Also, i linked my credit card but I've already maxed out the limit that you can transfer.

----------


## Bio-Active

> Also, i linked my credit card but I've already maxed out the limit that you can transfer.


Really it should to 750 ew?

----------


## Luttrj

> Really it should to 750 ew?


That's correct.

----------


## Luttrj

I meant it was maxed out when I bought the last 250. It dropped so I wanted to grab a few

----------


## Bio-Active

Yeah I see not really any way around that besides using another exchange like coinmama, if coinmama works in your state it will take the money direct from your credit card and dump it direct to your wallet of choice

----------


## Bio-Active

Make sense?

----------


## Luttrj

> Make sense?


 Indeed, thanks. The wife says I have enough "play money" for now, anyhow. LoL 
I just didn't want to miss the train like a lot did with bitcoin. Had i only known..... man!

----------


## Bio-Active

> Indeed, thanks. The wife says I have enough "play money" for now, anyhow. LoL 
> I just didn't want to miss the train like a lot did with bitcoin. Had i only known..... man!
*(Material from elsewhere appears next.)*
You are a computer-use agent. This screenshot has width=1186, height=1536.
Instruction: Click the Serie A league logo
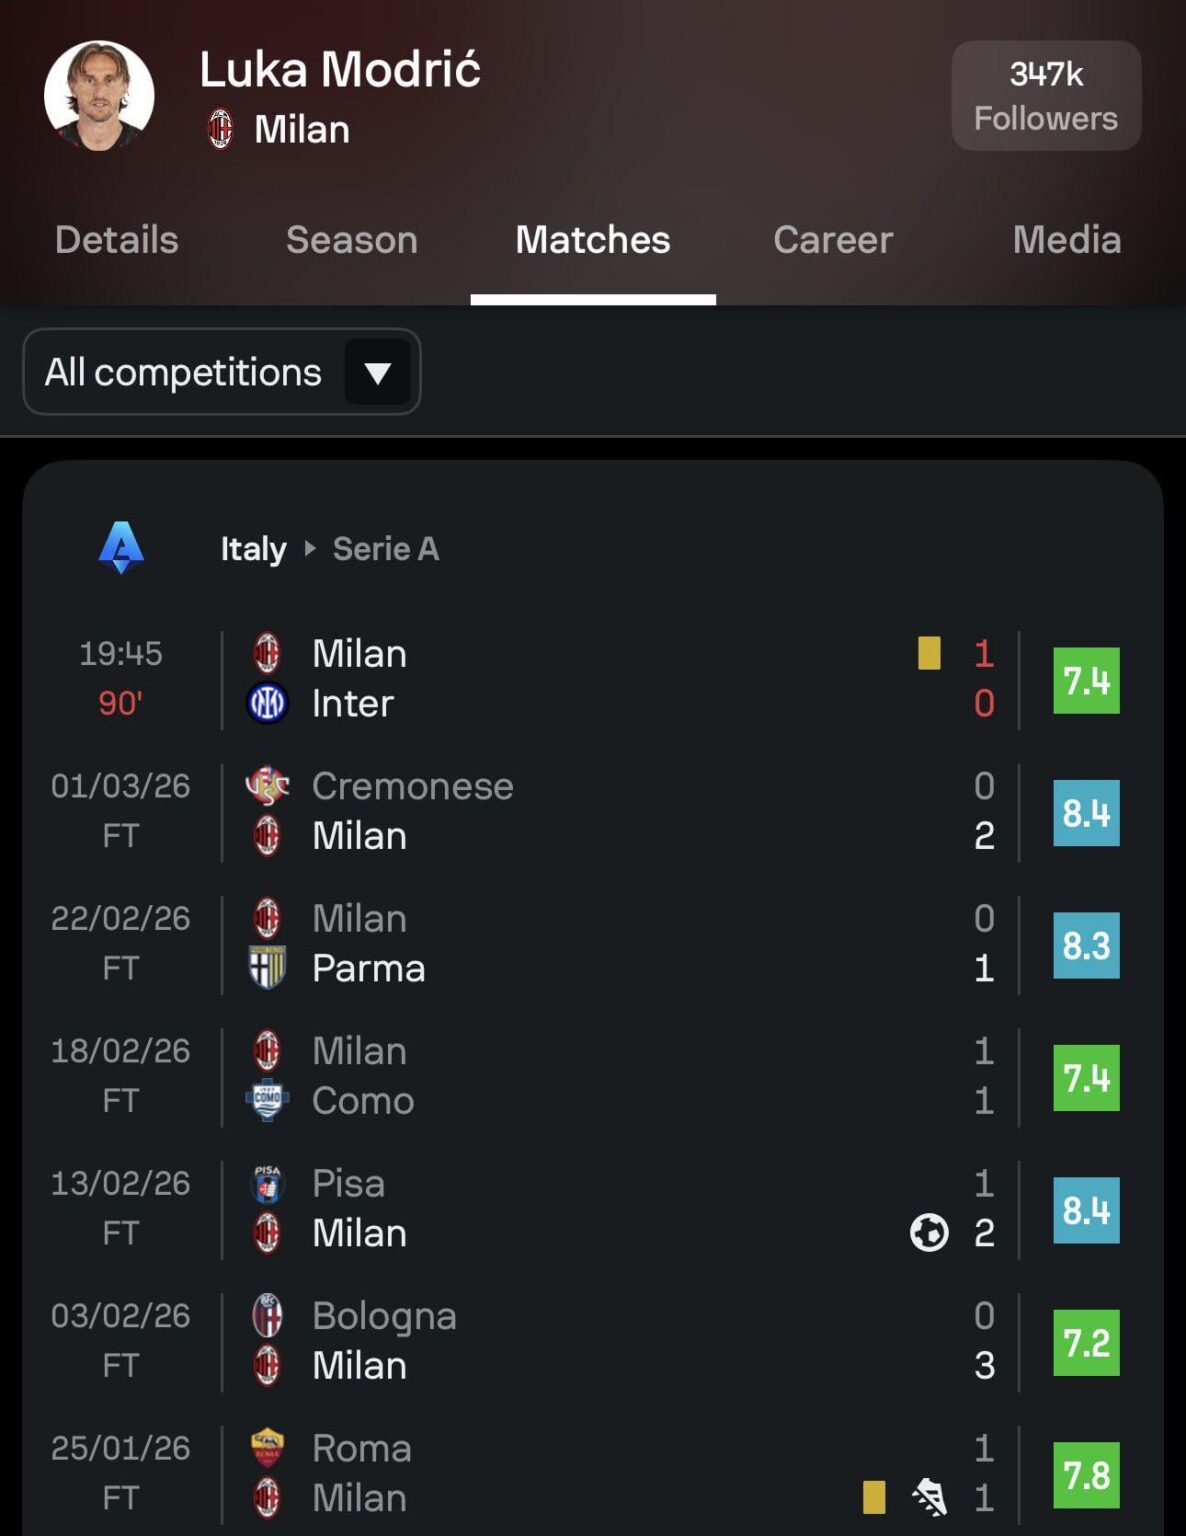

If your looking to invest I would look at other coins with less risk. Neo, lite coin, ethereum, Tron etc

----------


## Luttrj

Question.... say I deposit USD into my usd wallet on coinbase, does it still take days to show up? What's the point of the USD wallet?

----------


## Luttrj

> If your looking to invest I would look at other coins with less risk. Neo, lite coin, ethereum, Tron etc


 Right now I ONLY have Litecoin

----------


## Bio-Active

> Question.... say I deposit USD into my usd wallet on coinbase, does it still take days to show up? What's the point of the USD wallet?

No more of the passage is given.